Could you restate word for word only the lines below from the one holding "Click the 10:00-11:15 time link on 17 Jan" to the one holding "Click the gear icon in 設定 button", inclusive, and leave out the pictures?

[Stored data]
*** Begin section ***

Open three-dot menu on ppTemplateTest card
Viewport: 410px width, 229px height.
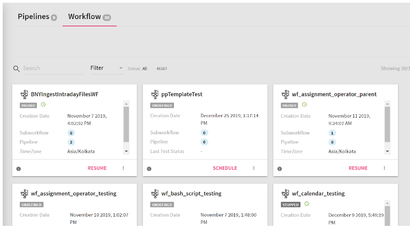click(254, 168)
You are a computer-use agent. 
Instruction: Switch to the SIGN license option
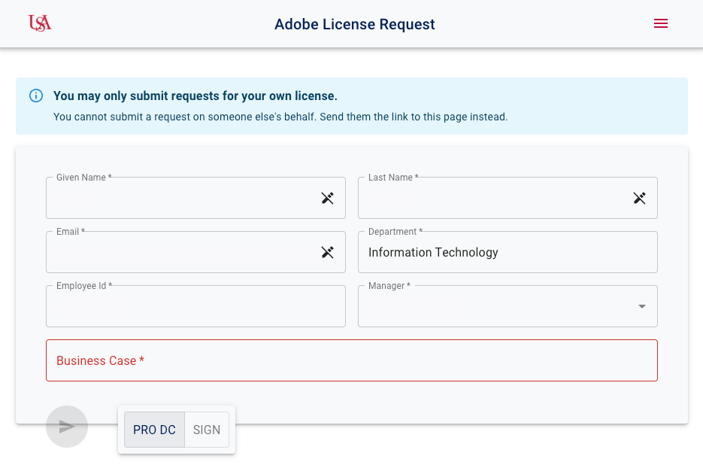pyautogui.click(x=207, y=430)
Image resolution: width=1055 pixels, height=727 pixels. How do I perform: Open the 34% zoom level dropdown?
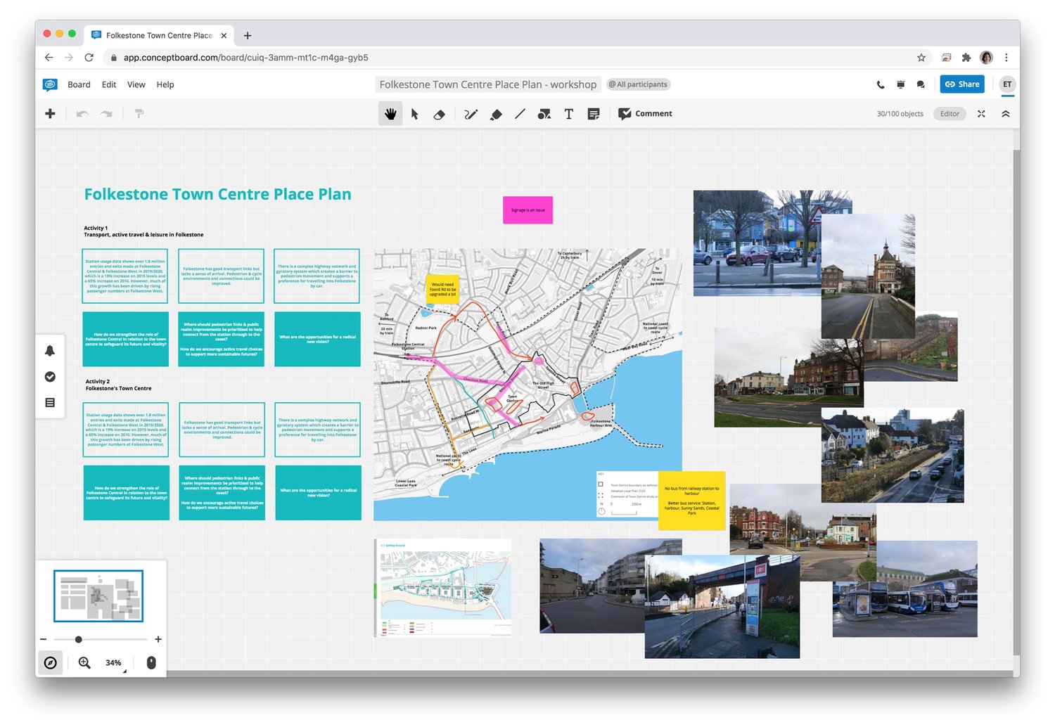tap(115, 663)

*** End section ***
*** Begin section ***

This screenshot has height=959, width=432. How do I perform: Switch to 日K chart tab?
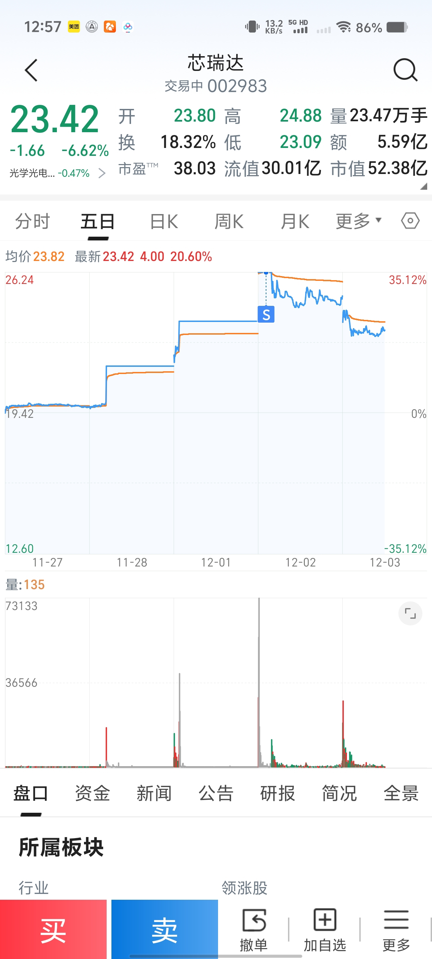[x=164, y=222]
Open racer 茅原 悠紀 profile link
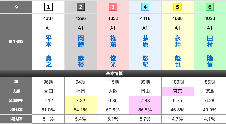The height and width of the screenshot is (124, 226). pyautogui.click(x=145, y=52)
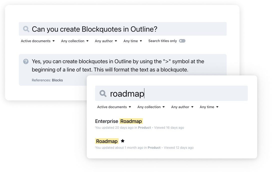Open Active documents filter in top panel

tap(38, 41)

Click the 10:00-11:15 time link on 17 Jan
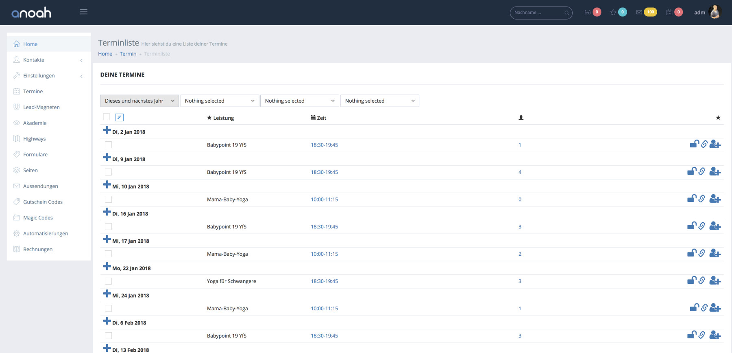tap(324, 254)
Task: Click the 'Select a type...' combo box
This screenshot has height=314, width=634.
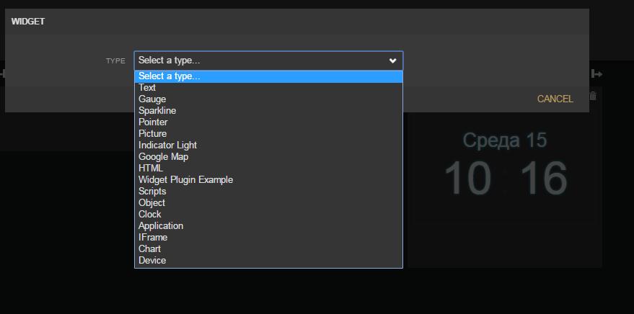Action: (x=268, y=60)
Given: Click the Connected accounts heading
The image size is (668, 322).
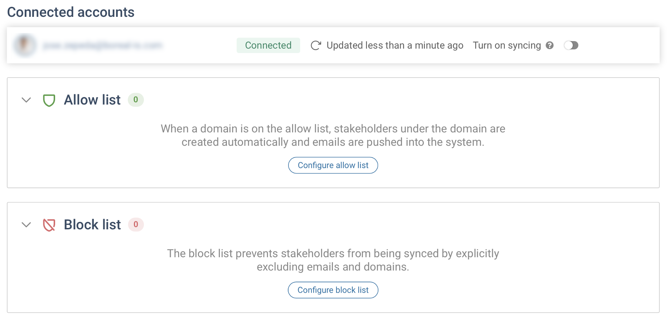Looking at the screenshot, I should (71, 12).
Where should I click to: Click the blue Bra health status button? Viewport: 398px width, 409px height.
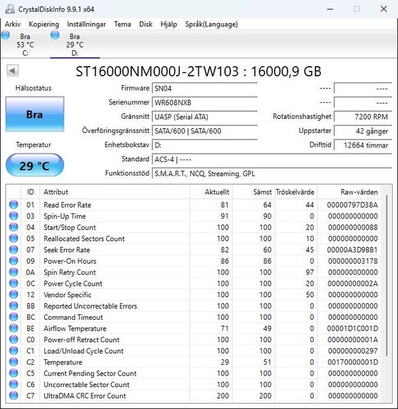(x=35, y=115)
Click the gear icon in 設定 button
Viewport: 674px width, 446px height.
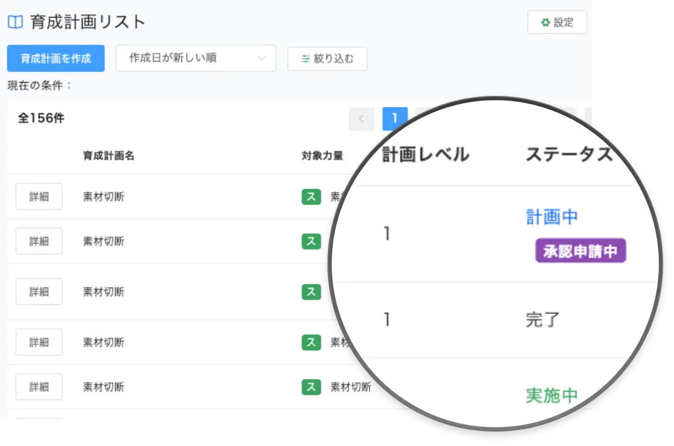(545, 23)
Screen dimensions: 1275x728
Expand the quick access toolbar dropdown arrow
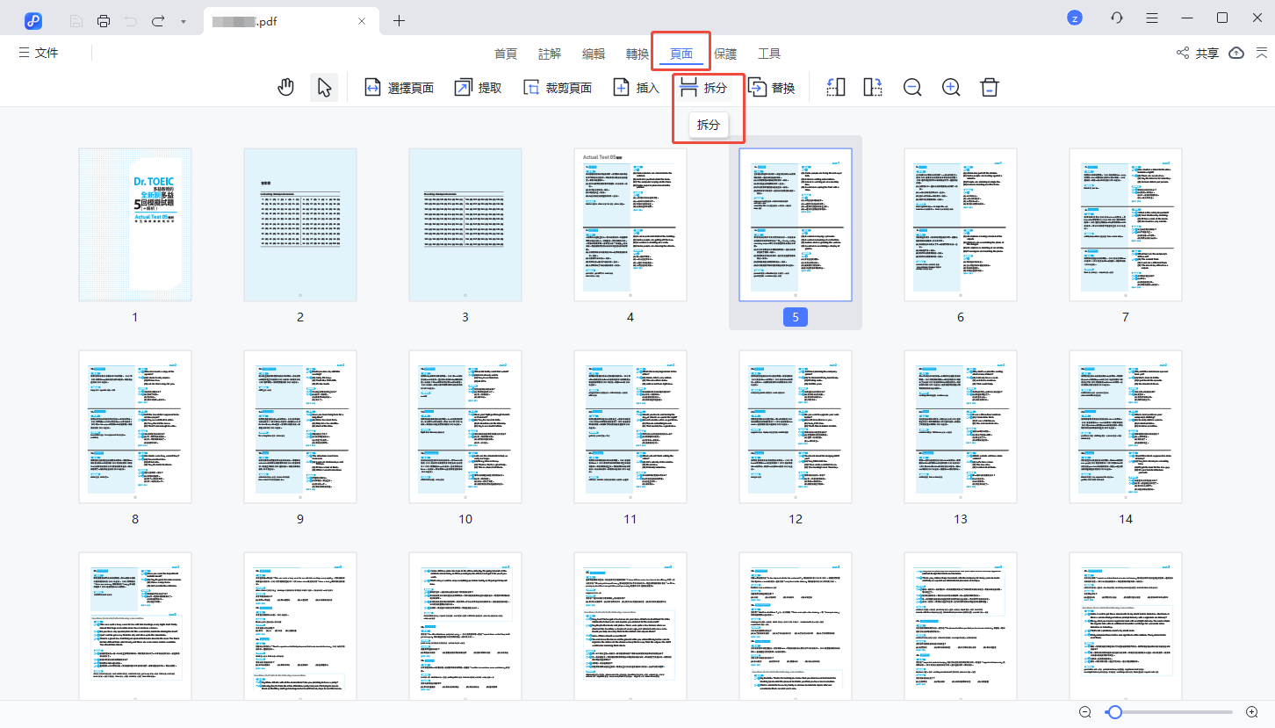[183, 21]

*** End section ***

Solution below:
Click the 10:00-11:15 time link on 17 Jan
tap(324, 254)
Task: Click the 'Select a type...' combo box
This screenshot has height=314, width=634.
Action: (x=268, y=60)
Given: Click the Connected accounts heading
The image size is (668, 322).
Looking at the screenshot, I should (71, 12).
Where should I click to: Click the blue Bra health status button? Viewport: 398px width, 409px height.
(x=35, y=115)
Click the gear icon in 設定 button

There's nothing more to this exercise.